Pope meets with Israeli leader
VATICAN CITY (CNS) — Pope John Paul II and top Vatican officials met with Israeli Interior Minister Avraham Poraz to discuss the church’s ongoing difficulties in Israel. The Vatican’s secretary of state, Cardinal Angelo Sodano, and Archbishop Giovanni Lajolo, secretary of relations with states, met in the Vatican Sept. 14 with Poraz, together with Israeli Ambassador to the Holy See Oded Ben-Hur and other Israeli officials. Vatican spokesman Joaquin Navarro-Valls said the talks centered on issues directly under the interior minister’s jurisdiction, including entry visas to Israel for church personnel and the tax-exempt status of the church.
NATION
Black Caucus forum
WASHINGTON (CNS) — At a forum sponsored by the Congressional Black Caucus, Bishop Wilton D. Gregory of Belleville, Ill., addressed public policy concerns ranging from poverty to peace, abortion to marriage, racism to immigration, workers’ rights to public aid for private schools. Bishop Gregory, the first African-American bishop to be president of the U.S. Conference of Catholic Bishops, was one of five religious leaders who spoke at the Sept. 10 forum, "Great Voices of Faith in a Time of Crisis," held as part of the caucus’ 34th annual legislative conference in Washington. "As a matter of faith," he said, "the Catholic Church is concerned for the good of every human person and teaches that every person’s dignity is God-given and inalienable. ... Whatever the failings of individual Catholics, Catholic teaching embodies the highest values to which society must aspire if it is to be fully human."
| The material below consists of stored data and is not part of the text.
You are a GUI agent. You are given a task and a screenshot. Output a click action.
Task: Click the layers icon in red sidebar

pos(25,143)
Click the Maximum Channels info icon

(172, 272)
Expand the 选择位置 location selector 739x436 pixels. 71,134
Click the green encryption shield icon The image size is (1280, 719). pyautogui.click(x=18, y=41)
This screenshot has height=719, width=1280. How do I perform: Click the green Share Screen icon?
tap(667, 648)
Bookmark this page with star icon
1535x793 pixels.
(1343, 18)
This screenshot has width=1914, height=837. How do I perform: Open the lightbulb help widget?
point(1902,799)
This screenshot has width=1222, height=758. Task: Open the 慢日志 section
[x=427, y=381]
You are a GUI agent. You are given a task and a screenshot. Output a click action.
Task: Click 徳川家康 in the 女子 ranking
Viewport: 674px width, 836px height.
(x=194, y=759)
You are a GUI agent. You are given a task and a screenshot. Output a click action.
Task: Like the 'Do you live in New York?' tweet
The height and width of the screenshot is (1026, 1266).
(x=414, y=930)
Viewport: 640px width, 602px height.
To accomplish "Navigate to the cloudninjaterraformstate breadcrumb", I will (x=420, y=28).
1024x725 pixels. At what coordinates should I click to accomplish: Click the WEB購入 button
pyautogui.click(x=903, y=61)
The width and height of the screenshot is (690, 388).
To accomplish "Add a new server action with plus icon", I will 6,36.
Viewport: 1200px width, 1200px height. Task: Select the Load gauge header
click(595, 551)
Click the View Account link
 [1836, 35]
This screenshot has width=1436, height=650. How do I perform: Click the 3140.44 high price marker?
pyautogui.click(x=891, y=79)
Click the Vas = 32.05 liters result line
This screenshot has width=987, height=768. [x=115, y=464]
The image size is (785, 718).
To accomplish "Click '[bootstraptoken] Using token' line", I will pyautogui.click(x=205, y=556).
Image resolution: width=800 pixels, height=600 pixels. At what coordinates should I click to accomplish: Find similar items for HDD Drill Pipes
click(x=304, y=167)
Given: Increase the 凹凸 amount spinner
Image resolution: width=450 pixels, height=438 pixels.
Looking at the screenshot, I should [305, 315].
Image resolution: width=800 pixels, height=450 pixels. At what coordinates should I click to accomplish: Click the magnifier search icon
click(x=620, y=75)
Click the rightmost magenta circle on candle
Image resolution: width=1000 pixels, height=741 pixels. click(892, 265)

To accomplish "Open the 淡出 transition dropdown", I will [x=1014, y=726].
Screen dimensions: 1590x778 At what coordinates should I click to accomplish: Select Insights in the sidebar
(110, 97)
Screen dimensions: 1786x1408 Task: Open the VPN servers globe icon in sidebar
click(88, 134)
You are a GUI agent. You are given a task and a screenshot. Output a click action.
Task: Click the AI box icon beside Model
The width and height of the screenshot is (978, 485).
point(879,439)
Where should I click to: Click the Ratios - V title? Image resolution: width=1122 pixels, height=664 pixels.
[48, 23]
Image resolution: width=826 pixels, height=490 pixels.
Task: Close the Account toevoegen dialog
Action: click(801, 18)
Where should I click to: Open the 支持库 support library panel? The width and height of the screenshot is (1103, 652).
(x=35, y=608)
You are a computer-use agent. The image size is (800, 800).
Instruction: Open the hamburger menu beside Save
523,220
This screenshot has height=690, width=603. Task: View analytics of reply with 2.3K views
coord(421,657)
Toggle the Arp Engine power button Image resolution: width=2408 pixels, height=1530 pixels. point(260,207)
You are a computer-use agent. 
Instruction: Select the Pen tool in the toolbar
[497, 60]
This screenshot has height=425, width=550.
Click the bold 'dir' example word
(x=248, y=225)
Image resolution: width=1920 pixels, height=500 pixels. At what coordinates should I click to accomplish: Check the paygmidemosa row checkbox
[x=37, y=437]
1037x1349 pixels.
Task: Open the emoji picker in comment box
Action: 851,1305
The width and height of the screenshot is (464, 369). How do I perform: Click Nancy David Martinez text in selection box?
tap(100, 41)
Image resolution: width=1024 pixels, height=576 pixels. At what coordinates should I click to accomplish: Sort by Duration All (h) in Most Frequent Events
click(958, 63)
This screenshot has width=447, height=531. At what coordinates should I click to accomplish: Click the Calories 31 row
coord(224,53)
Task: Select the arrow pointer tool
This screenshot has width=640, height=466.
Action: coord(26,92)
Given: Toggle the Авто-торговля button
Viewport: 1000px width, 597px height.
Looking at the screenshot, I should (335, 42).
Identification cards open doors
GALLUP, N.M. (CNS) — In the basement of St. Francis School in Gallup, a 28-year-old woman waited while her husband completed an application for a Mexican government identification card. Her husband hoped to be among the thousands of undocumented Mexicans in New Mexico allowed to use the identification to obtain a driver’s license. Since March 2002, Mexican consulates throughout the United States have been aggressively promoting "matriculas consular," or Mexican identification cards. The cards are considered a valid source of identification that undocumented Mexican immigrants can use to open bank accounts at 160 banks nationwide or to obtain a driver’s license in one of 13 states which recognize the card for that purpose.
Giuliani Hospital?
NEW YORK (CNS) — The naming of a new center of a Catholic hospital in New York for former Mayor Rudolph Giuliani has raised questions in light of the U.S. bishops’ policy of refusing honors to politicians who support legal abortion. Ground was broken Sept. 1 for the Rudolph W. Giuliani Trauma Center at St. Vincent’s Hospital in Manhattan. In a statement adopted June 18 at a special assembly in Englewood, Colo., the U.S. Conference of Catholic Bishops declared, "The Catholic community and Catholic institutions should not honor those who act in defiance of our fundamental moral principles."